## Aim of the task
Nothing but the lines from the first line of the records through the line with "Task: Open the Importtype combo box" should be output, exactly as written and free of pictures.

Stored data:
>>>>

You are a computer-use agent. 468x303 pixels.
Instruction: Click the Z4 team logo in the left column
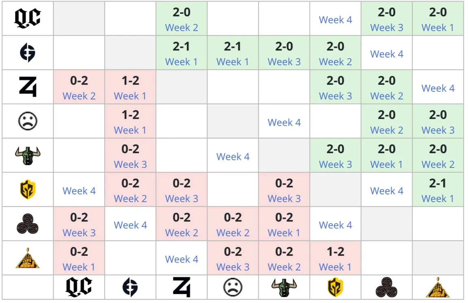click(27, 87)
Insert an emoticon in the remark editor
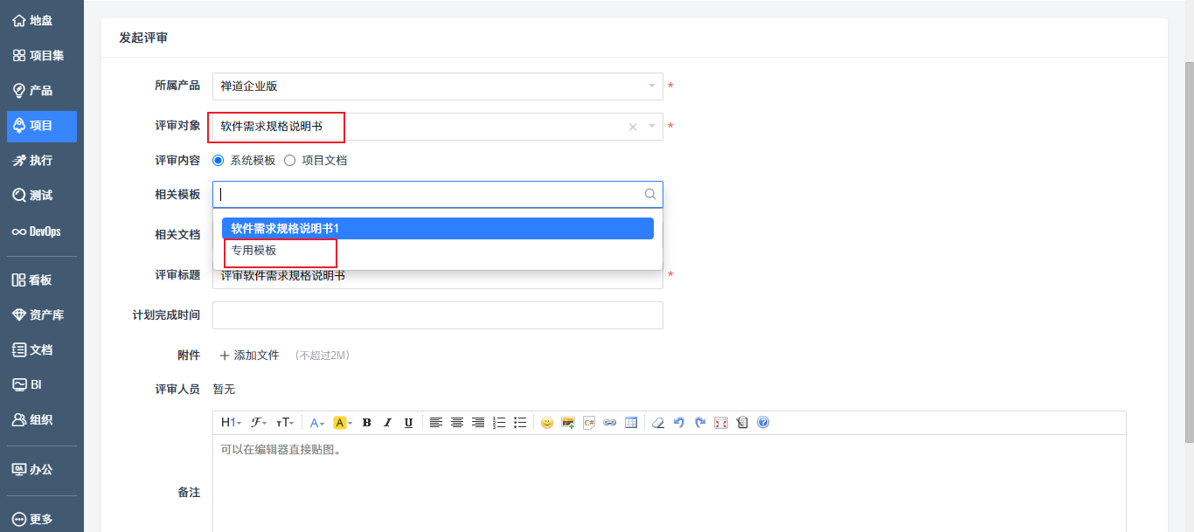Viewport: 1194px width, 532px height. pos(547,423)
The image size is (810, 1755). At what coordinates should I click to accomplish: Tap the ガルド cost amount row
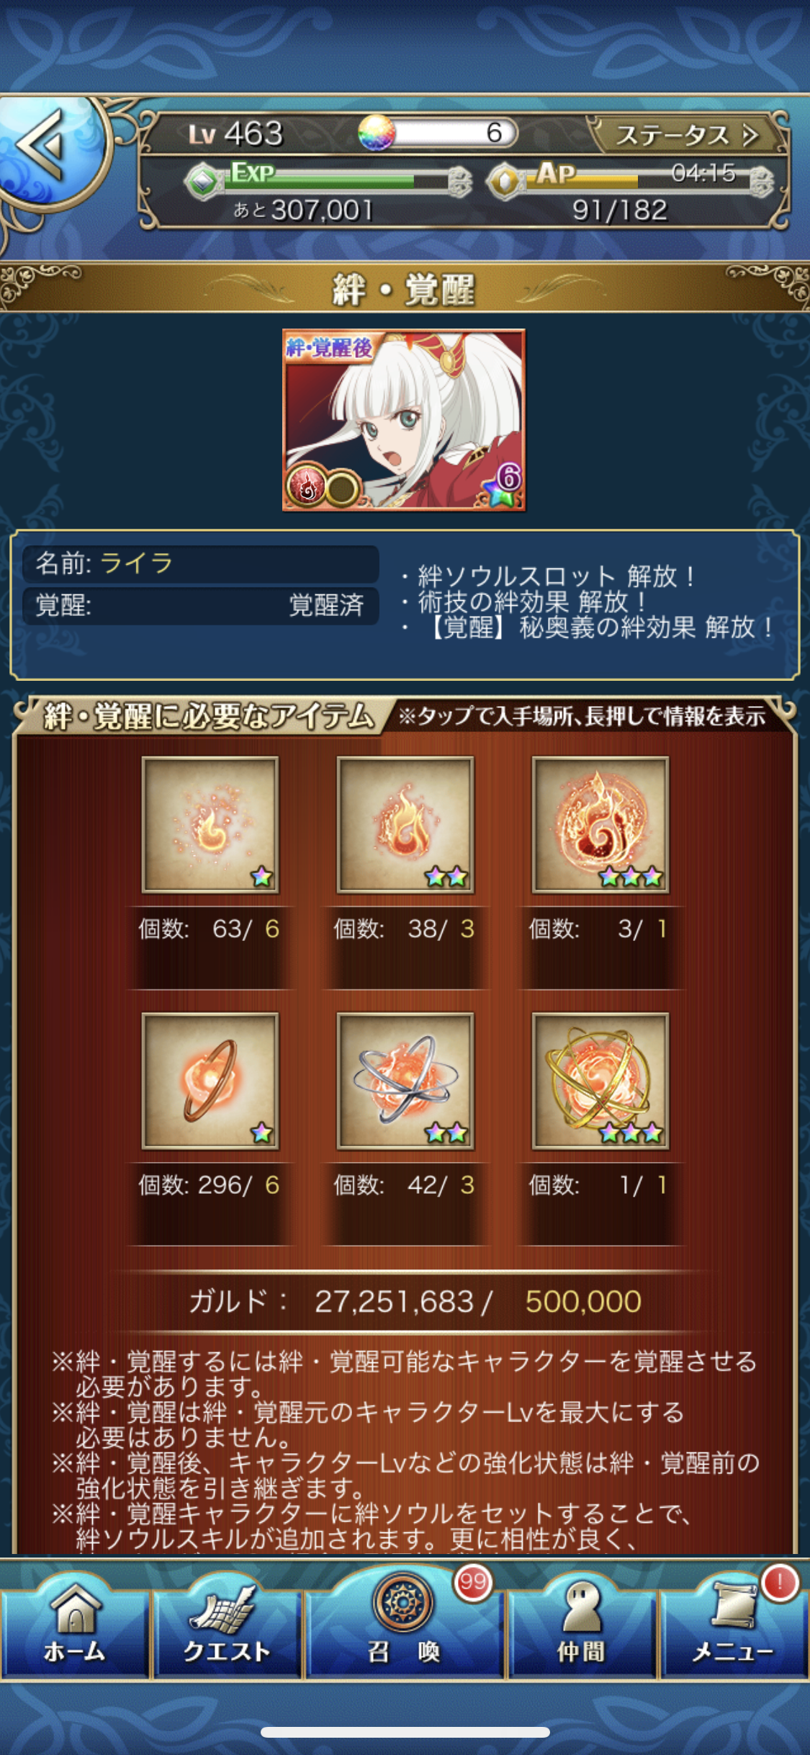[415, 1301]
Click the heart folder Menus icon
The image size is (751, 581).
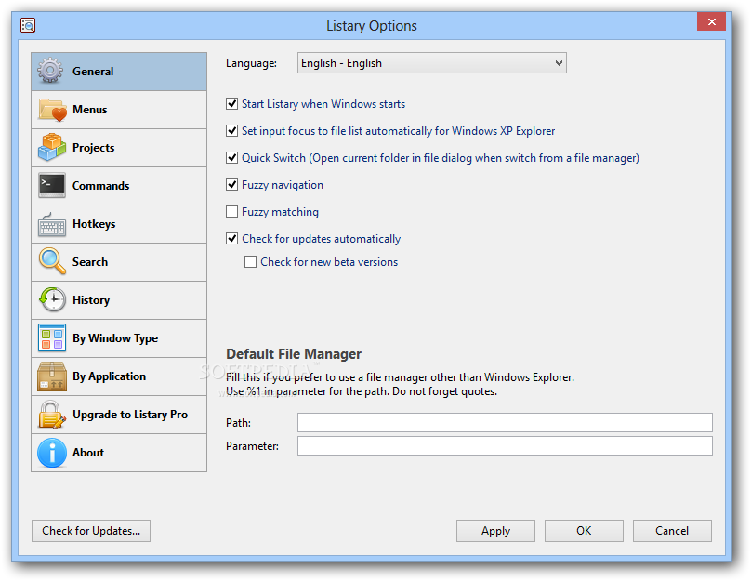(x=51, y=110)

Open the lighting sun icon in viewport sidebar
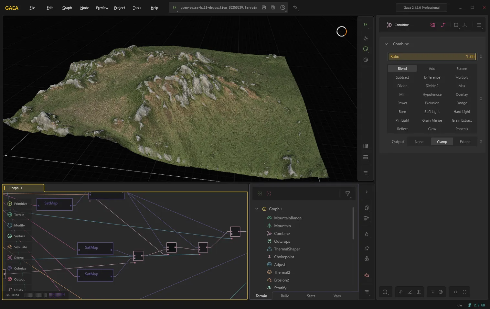(366, 39)
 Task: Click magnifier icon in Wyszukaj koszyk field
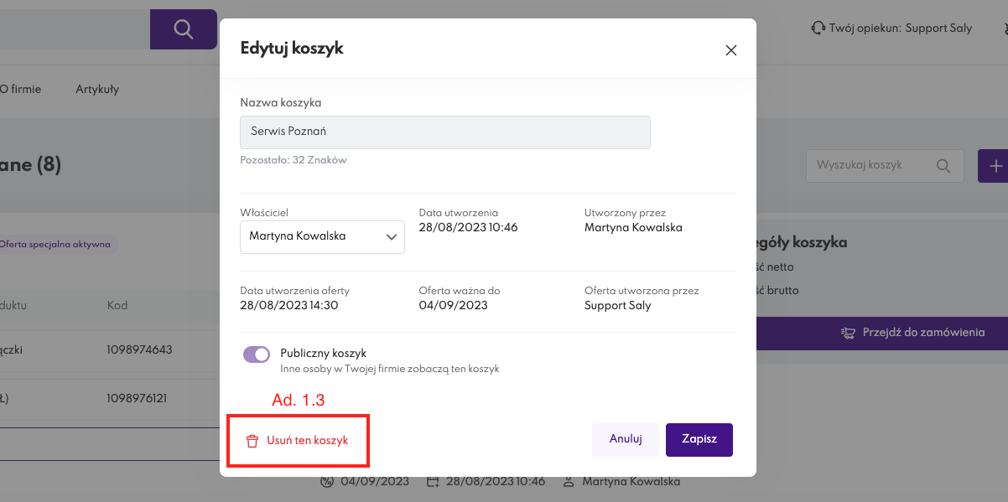tap(943, 166)
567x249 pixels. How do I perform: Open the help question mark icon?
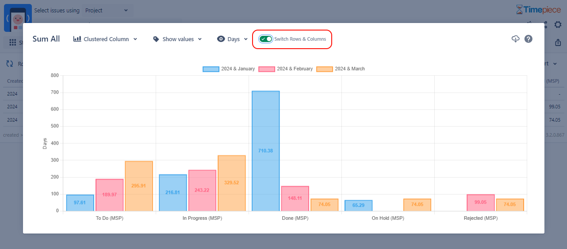click(528, 39)
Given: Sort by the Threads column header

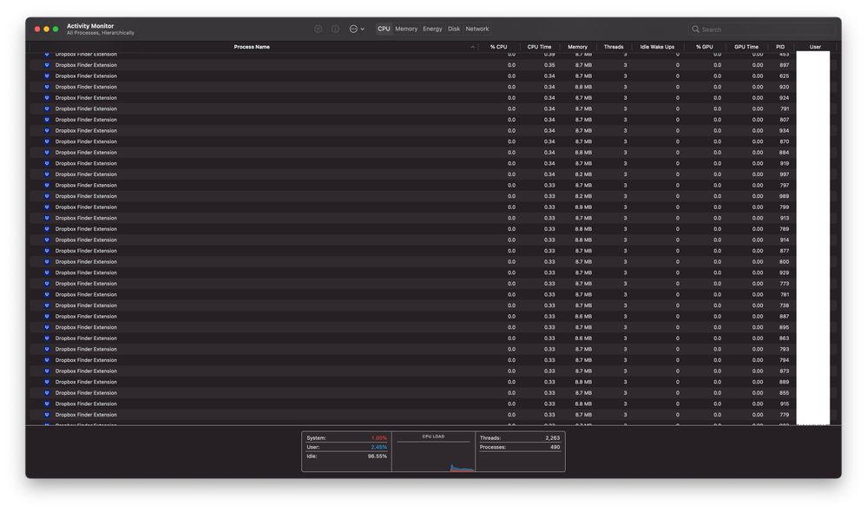Looking at the screenshot, I should [x=613, y=47].
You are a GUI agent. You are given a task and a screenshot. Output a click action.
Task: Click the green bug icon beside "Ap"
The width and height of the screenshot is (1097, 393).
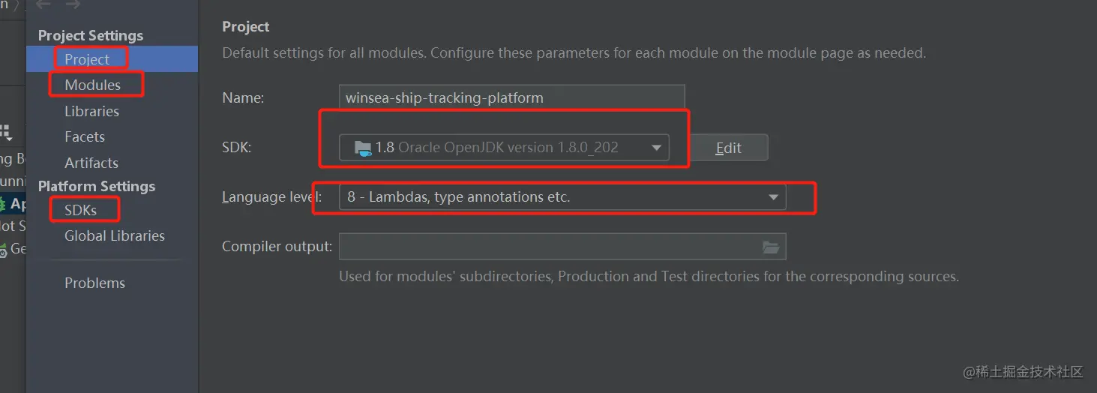tap(3, 204)
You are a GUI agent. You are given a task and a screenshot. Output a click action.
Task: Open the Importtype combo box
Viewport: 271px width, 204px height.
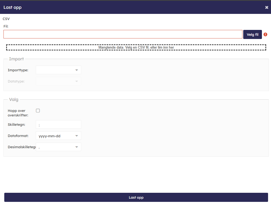[x=56, y=70]
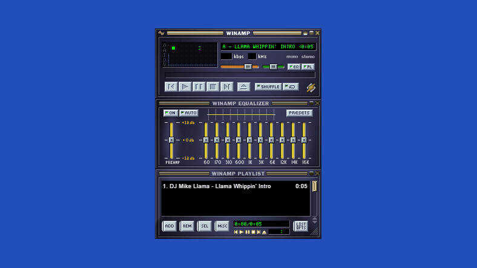Select DJ Mike Llama track in playlist
The width and height of the screenshot is (477, 268).
pyautogui.click(x=217, y=186)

<<<<

## Final answer
You are a computer-use agent. 468x303 pixels.
Instruction: Click the Z4 team logo in the left column
click(27, 87)
Insert an emoticon in the remark editor
Viewport: 1194px width, 532px height. pos(547,423)
The image size is (810, 1755). At what coordinates should I click to accomplish: Tap the ガルド cost amount row
[415, 1301]
Click the heart folder Menus icon
The image size is (751, 581).
(x=51, y=110)

Open the lighting sun icon in viewport sidebar
(366, 39)
 Task: Click magnifier icon in Wyszukaj koszyk field
tap(943, 166)
567x249 pixels. How do I perform: Open the help question mark icon?
click(528, 39)
Given: Sort by the Threads column header

Looking at the screenshot, I should [x=613, y=47].
You are a GUI agent. You are given a task and a screenshot. Output a click action.
Task: Click the green bug icon beside "Ap"
The width and height of the screenshot is (1097, 393).
tap(3, 204)
You are a GUI agent. You are given a task and a screenshot. Output a click action.
Task: Open the Importtype combo box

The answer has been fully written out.